To investigate the effect and mechanism of Celastrol on the formation of neutrophil extracellular traps (NETs), and to provide a theoretical basis for the clinical application of Tripterygium wilfordii. First, we isolated neutrophils from the peripheral blood of healthy volunteers, and then observed the effect of Celastrol on Phorbol Myristate Acetate (PMA)-induced neutrophil release of NETs. The level of NETs was detected by using the membrane-impermeable nucleic acid dye, SytoxGreens.

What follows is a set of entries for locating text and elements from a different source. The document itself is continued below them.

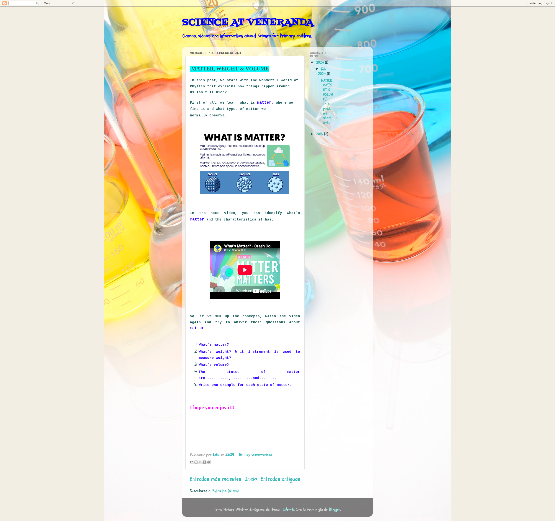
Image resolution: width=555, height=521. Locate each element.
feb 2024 (322, 72)
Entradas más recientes (215, 479)
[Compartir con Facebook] (204, 462)
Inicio (251, 479)
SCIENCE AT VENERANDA (247, 22)
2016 (320, 134)
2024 (320, 62)
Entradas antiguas (280, 479)
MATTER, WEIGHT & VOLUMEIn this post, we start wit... (326, 101)
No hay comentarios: (255, 454)
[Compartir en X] (200, 462)
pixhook (288, 509)
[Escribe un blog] (196, 462)
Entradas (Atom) (225, 491)
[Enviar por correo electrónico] (192, 462)
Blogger (334, 509)
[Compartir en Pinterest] (208, 462)
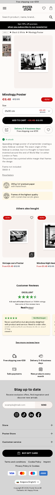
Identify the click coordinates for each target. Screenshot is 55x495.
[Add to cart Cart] (31, 254)
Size (4, 105)
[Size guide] (6, 129)
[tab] (43, 8)
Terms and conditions (15, 461)
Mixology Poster (36, 32)
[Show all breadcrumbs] (5, 32)
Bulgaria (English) (28, 482)
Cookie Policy (34, 461)
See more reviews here (27, 342)
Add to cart (27, 120)
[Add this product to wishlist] (48, 129)
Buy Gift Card (30, 453)
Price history (8, 175)
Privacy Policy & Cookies (27, 466)
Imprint (47, 461)
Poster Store (34, 488)
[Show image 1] (6, 38)
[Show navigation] (4, 8)
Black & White (18, 32)
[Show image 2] (6, 50)
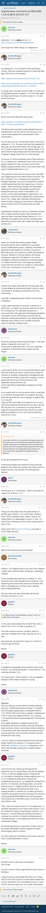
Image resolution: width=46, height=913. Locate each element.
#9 (44, 487)
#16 (43, 765)
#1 (44, 36)
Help (27, 907)
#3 (44, 113)
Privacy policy (19, 907)
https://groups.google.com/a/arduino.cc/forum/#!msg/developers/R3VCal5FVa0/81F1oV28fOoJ (23, 84)
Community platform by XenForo (20, 911)
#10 (43, 508)
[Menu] (3, 3)
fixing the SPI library (23, 529)
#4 (44, 238)
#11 (43, 546)
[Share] (40, 36)
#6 (44, 338)
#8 (44, 432)
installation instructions (18, 745)
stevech (5, 18)
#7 (44, 366)
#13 (43, 610)
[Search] (43, 3)
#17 (43, 858)
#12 (43, 565)
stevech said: (7, 436)
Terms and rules (7, 907)
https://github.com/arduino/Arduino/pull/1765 (20, 78)
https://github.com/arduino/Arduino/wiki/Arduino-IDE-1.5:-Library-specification (22, 123)
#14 (43, 663)
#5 (44, 282)
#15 (43, 699)
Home (33, 907)
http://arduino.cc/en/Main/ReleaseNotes (17, 42)
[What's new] (38, 3)
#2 (44, 64)
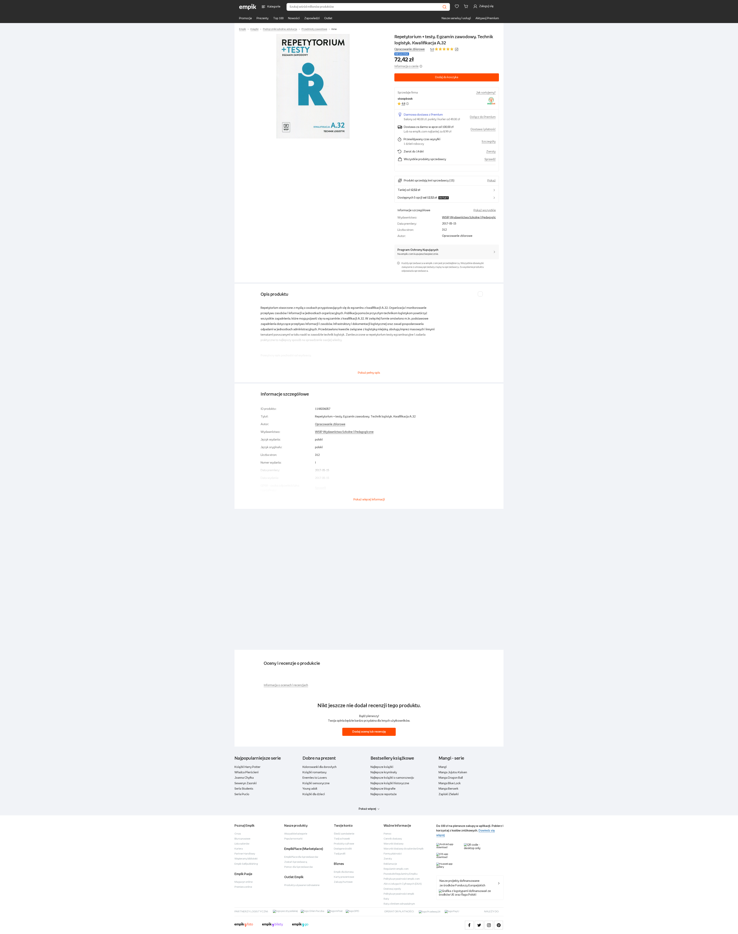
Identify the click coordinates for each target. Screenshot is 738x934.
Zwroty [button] (491, 151)
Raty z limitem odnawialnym (399, 904)
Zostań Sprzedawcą (295, 862)
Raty (386, 899)
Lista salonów (241, 844)
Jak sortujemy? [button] (486, 92)
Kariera (238, 849)
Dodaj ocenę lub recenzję (369, 731)
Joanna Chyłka (244, 777)
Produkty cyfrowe (344, 844)
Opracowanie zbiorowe (330, 424)
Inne (334, 29)
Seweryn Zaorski (245, 783)
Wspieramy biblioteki (246, 859)
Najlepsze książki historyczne (390, 783)
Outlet (328, 18)
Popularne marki (293, 839)
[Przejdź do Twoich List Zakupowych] (457, 6)
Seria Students (243, 788)
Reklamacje (390, 864)
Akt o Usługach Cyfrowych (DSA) (403, 884)
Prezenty (262, 18)
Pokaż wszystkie (485, 210)
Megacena (401, 54)
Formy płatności (393, 854)
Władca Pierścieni (246, 772)
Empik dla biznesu (344, 872)
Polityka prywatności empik (399, 894)
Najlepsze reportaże (384, 794)
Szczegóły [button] (489, 141)
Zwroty (388, 859)
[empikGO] (300, 925)
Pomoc (387, 834)
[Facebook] (469, 925)
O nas (237, 834)
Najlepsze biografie (383, 788)
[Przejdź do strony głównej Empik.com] (248, 7)
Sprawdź (490, 159)
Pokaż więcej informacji (369, 499)
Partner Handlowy (244, 854)
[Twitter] (479, 925)
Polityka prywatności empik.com (402, 879)
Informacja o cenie (406, 66)
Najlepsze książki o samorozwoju (392, 777)
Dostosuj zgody (392, 889)
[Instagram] (489, 925)
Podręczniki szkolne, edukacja (280, 29)
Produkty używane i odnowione (301, 885)
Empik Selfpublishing (246, 864)
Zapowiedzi (312, 18)
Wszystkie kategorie (295, 834)
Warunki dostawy (393, 844)
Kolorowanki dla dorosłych (320, 767)
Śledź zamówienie (344, 834)
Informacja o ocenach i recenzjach (286, 685)
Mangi (443, 767)
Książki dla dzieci (314, 794)
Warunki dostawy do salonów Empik (404, 849)
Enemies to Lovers (315, 777)
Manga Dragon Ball (451, 777)
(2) (456, 49)
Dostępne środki (343, 849)
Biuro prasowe (242, 839)
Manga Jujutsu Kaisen (453, 772)
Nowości (294, 18)
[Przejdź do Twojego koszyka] (467, 6)
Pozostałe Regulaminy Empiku (401, 874)
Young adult (310, 788)
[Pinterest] (498, 925)
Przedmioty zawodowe (314, 29)
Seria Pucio (241, 794)
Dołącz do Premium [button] (483, 117)
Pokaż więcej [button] (367, 808)
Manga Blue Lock (450, 783)
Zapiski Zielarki (449, 794)
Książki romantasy (315, 772)
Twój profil (339, 854)
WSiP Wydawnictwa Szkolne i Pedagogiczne (471, 217)
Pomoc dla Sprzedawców (298, 867)
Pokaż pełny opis (369, 372)
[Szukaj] (444, 7)
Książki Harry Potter (247, 767)
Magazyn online (243, 882)
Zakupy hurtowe (343, 882)
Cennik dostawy (393, 839)
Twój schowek (342, 839)
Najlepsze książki (382, 767)
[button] (313, 86)
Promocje (245, 18)
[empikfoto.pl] (243, 925)
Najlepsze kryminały (384, 772)
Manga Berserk (448, 788)
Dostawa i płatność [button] (483, 129)
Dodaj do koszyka (446, 77)
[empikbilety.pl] (272, 925)
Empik (242, 29)
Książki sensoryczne (316, 783)
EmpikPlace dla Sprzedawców (301, 857)
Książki (254, 29)
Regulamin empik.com (396, 869)
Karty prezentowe (344, 877)
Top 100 (278, 18)
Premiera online (243, 887)
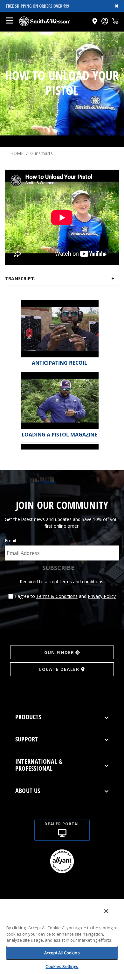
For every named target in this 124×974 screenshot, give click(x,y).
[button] (115, 21)
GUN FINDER (59, 652)
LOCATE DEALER (59, 669)
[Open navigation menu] (9, 21)
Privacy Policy (102, 596)
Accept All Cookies (61, 953)
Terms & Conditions (57, 596)
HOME (17, 153)
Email (10, 541)
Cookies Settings (61, 966)
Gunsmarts (41, 153)
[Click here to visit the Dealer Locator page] (95, 21)
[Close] (106, 911)
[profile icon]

In addition, the levels of reactive oxygen species (ROS) were also examined to determine whether Celastrol affects ROS production during PMA-induced NETs. Celastrol produced significant cytotoxicity at a concentration of 5 µM (213.2±75.07), and the effect of stimulant PMA (25 nM) treatment was not statistically different (197.3±25.15) (P=0.9167). Celastrol (1.25, 0.625, and 0.3125 µM) did not exhibit cytotoxicity when treating neutrophils. Compared with the PMA (25 nM) + Celastrol (1.25, 0.625, and 0.3125 µM) group and the PMA (25 nM) monotherapy group, SytoxGreen showed a statistically significant reduction in fluorescence at 528 µM under 485 µM light excitation. Also, under the co-localization marker of Hochest and SytoxGreen double staining, we observed that the release of NETs in the PMA-treated group was higher than that in the control group. The PMA-induced neutrophil release of NETs was markedly reduced compared to the PMA-treated group. The NET release was substantially decreased under double staining with the Hochest and SytoxGreen co-localization markers. The fluorescence intensity of the Celastrol plus PMA group was significantly lower than that of the PMA treatment group alone, indicating a decrease in the level of intracellular ROS. Interestingly, the level of ROS in the treatment group who received Celastrol alone was lower than that in the control group, indicating that Tripterygium wilfordii could inhibit the spontaneous production of ROS by neutrophils in the absence of stimulation. The molecular mechanism of Celastrol involves inhibition of PMA-stimulated neutrophil NETs formation in vitro, which is possibly related to the reduction of ROS levels. This indicates that Celastrol, the main component in Tripterygium wilfordii, can inhibit the formation of NETs, which provides a theoretical basis for the study of NETs-related diseases.